[Collected data]

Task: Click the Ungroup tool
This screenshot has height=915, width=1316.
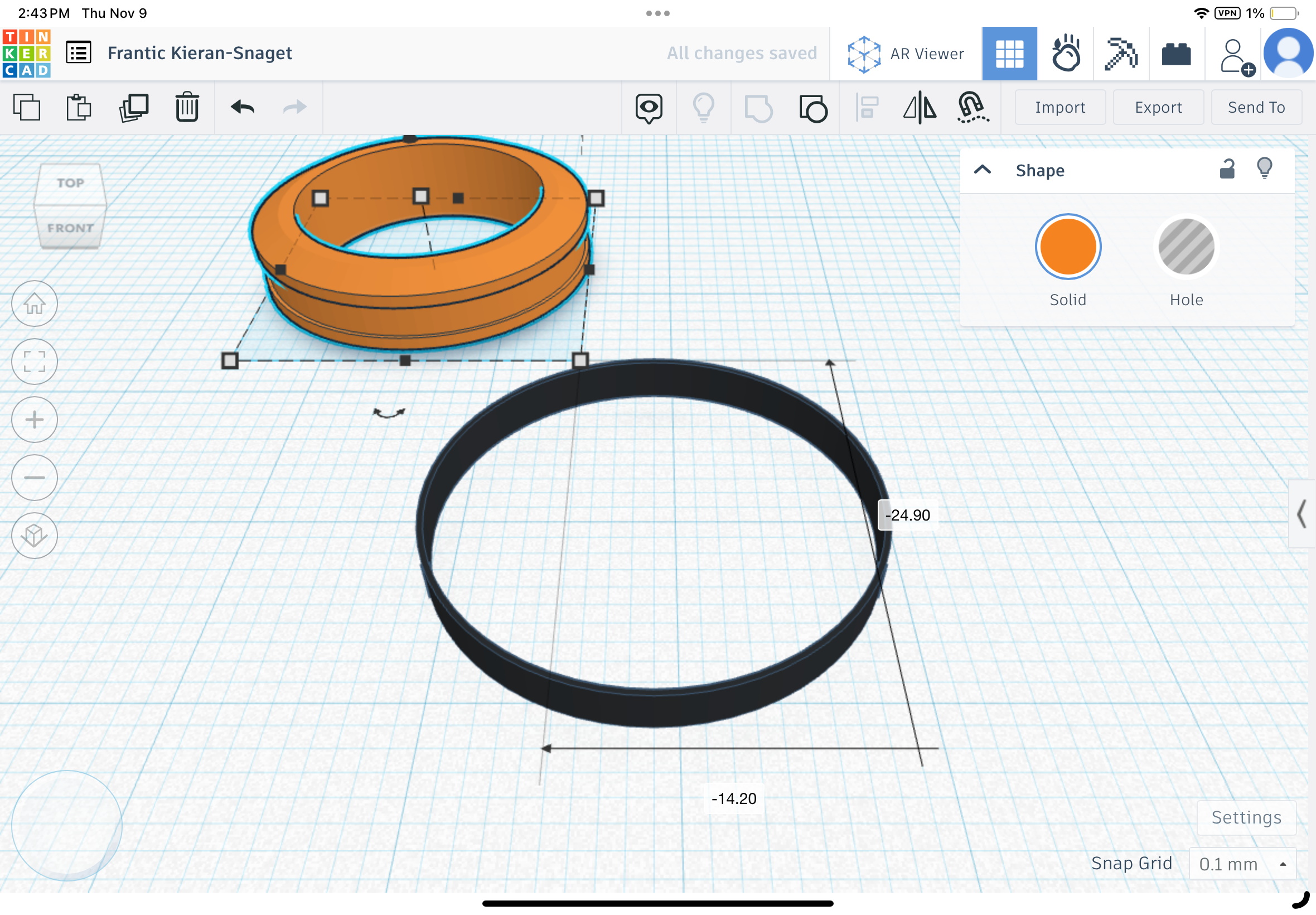Action: pyautogui.click(x=813, y=107)
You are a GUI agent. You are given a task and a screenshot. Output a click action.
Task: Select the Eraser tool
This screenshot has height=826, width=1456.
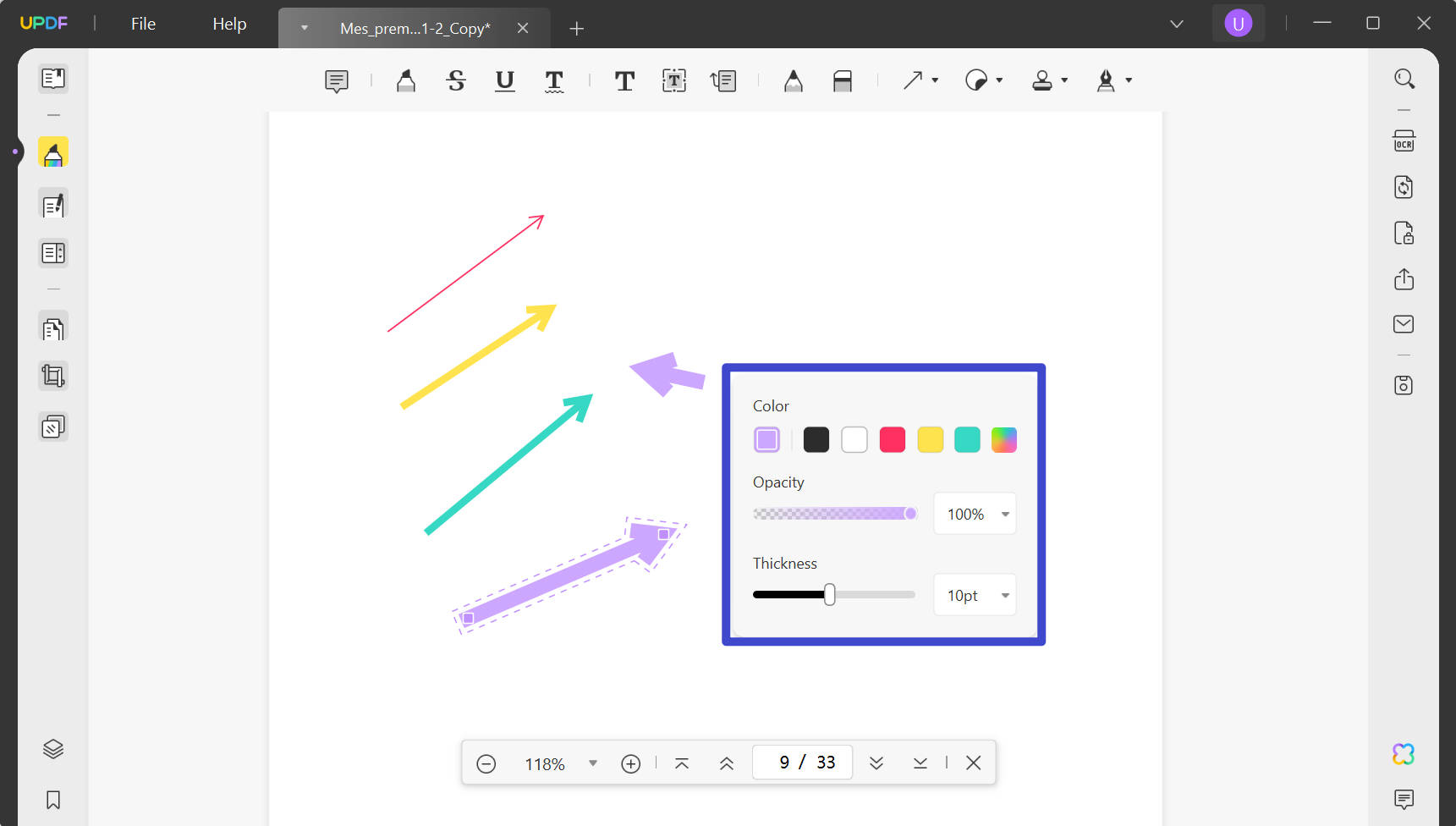843,80
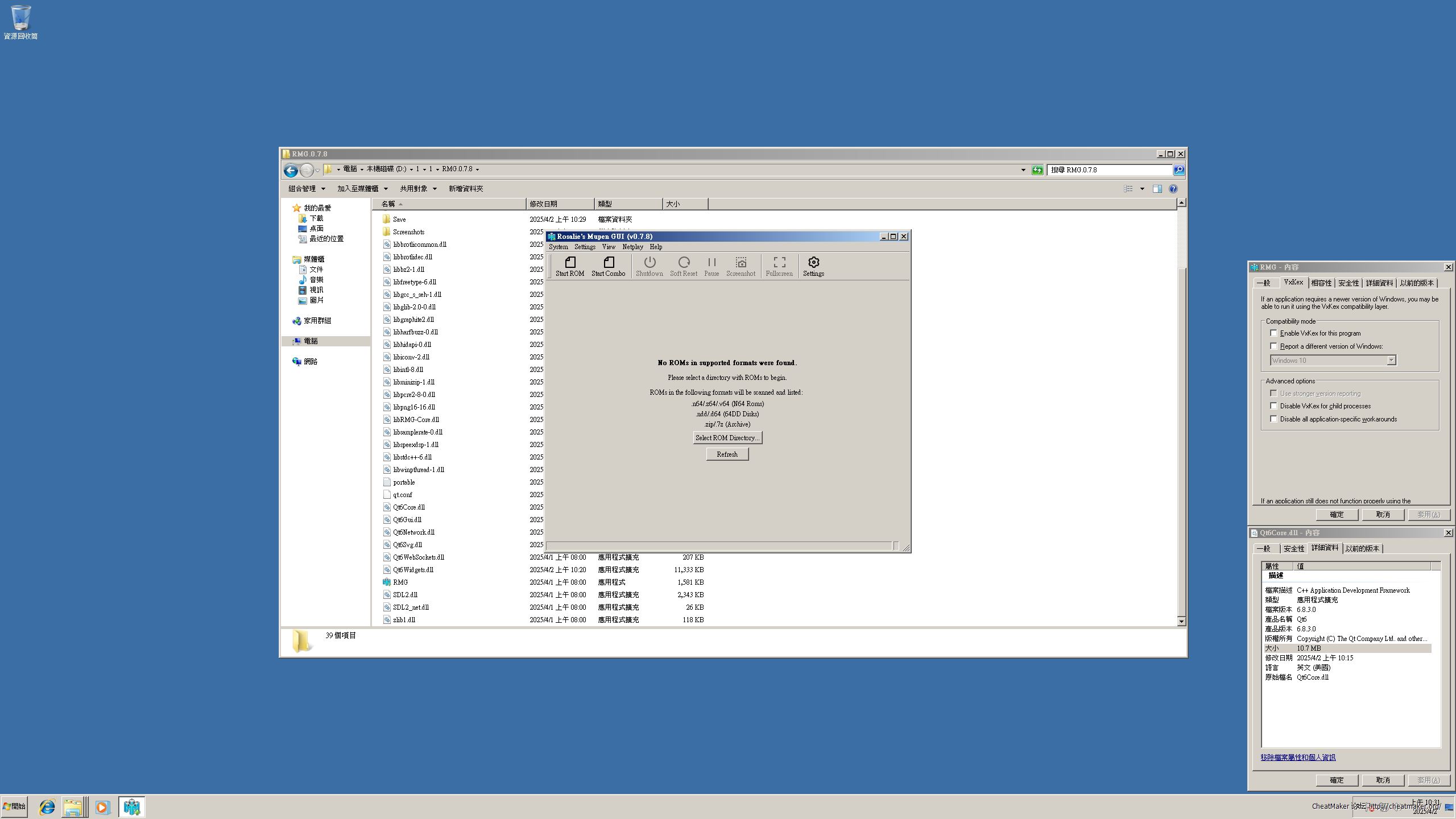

- [PROBLEM DESCRIPTION]:
Leaving the pictures out, write out every entry exactly.

- [TASK RESULT]:
Task: Click the Ungroup tool
This screenshot has height=915, width=1316.
Action: pyautogui.click(x=813, y=107)
You are a GUI agent. You are given a task and a screenshot. Output a click action.
Task: Select the Eraser tool
This screenshot has height=826, width=1456.
843,80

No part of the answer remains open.